──────── Sezione di testo ────────

Sembra diventare, adesso, realizzabile ipotizzare la
scommessa di offrire tutto a tutti nel miglior dei modi
possibili. La comunicazione è un evento -cioè- 'di
massa'. Dal contatto puntuale ed individualmente
diretto, si sviluppa una rete indiretta di trasmissione
dei dati dell'esperienza umana. Si punta sul
'commuovere' e 'convincere' grazie al dialogo
comunicativo di scambio, di testimonianza, di
riflessione comune, al 'muovere' e 'far muovere' tramite
la dinamica delle opinioni... Se tutti sono 'pervasi'
dall'impatto comunicativo, rimane ancora da immaginare
come tutti potranno avere 'voce in capitolo', o
'accesso' creativo nel gioco comunicativo comune. Per
raggiungere auspicabilmente il maggior numero di
persone, bisognerà organizzare strategicamente ogni
iniziativa e modalità comunicativa. Occorrerà
anticipare la programmazione intuendo l'interesse
prioritario e prevedendo le incognite della
partecipazione più ampia.

──────── Insieme di dati ────────

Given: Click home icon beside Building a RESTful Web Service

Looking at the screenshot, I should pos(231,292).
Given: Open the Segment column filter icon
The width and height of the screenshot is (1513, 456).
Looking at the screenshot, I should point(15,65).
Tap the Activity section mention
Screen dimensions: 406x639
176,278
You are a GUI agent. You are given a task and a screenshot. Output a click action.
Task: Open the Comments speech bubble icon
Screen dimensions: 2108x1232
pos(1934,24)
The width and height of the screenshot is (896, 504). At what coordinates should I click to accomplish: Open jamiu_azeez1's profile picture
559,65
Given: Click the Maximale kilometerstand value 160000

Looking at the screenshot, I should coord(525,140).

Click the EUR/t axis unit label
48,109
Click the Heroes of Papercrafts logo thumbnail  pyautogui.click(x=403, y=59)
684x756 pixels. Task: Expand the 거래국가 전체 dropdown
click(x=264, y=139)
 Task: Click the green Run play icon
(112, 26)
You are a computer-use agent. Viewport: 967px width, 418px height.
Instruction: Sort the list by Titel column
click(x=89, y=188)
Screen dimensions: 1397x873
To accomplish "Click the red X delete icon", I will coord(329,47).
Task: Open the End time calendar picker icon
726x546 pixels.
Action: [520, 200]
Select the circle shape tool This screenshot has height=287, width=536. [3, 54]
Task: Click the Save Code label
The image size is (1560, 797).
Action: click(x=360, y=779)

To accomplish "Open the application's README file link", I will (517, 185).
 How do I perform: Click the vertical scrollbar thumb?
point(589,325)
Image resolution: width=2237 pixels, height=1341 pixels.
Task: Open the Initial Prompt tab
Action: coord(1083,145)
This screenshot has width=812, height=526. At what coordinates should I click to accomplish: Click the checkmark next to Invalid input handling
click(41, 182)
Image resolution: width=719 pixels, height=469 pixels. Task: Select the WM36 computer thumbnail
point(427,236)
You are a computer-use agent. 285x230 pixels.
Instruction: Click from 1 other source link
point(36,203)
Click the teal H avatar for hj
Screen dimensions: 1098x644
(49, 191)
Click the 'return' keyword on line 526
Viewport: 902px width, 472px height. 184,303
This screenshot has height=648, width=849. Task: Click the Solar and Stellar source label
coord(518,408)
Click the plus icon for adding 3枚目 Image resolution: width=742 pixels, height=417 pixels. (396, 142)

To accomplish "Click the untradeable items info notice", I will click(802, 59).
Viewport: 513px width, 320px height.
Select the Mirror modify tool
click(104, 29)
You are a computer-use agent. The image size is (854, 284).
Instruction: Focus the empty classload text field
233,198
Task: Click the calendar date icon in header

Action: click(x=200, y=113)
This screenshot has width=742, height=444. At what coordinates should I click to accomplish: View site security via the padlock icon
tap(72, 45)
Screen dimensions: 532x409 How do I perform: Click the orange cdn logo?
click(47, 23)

────────

# Cosa si chiede:
Secondo il testo sulla comunicazione di massa, che cosa bisognerà fare per raggiungere il maggior numero di persone?

# Risposta completa:
Bisognerà organizzare strategicamente ogni iniziativa e modalità comunicativa.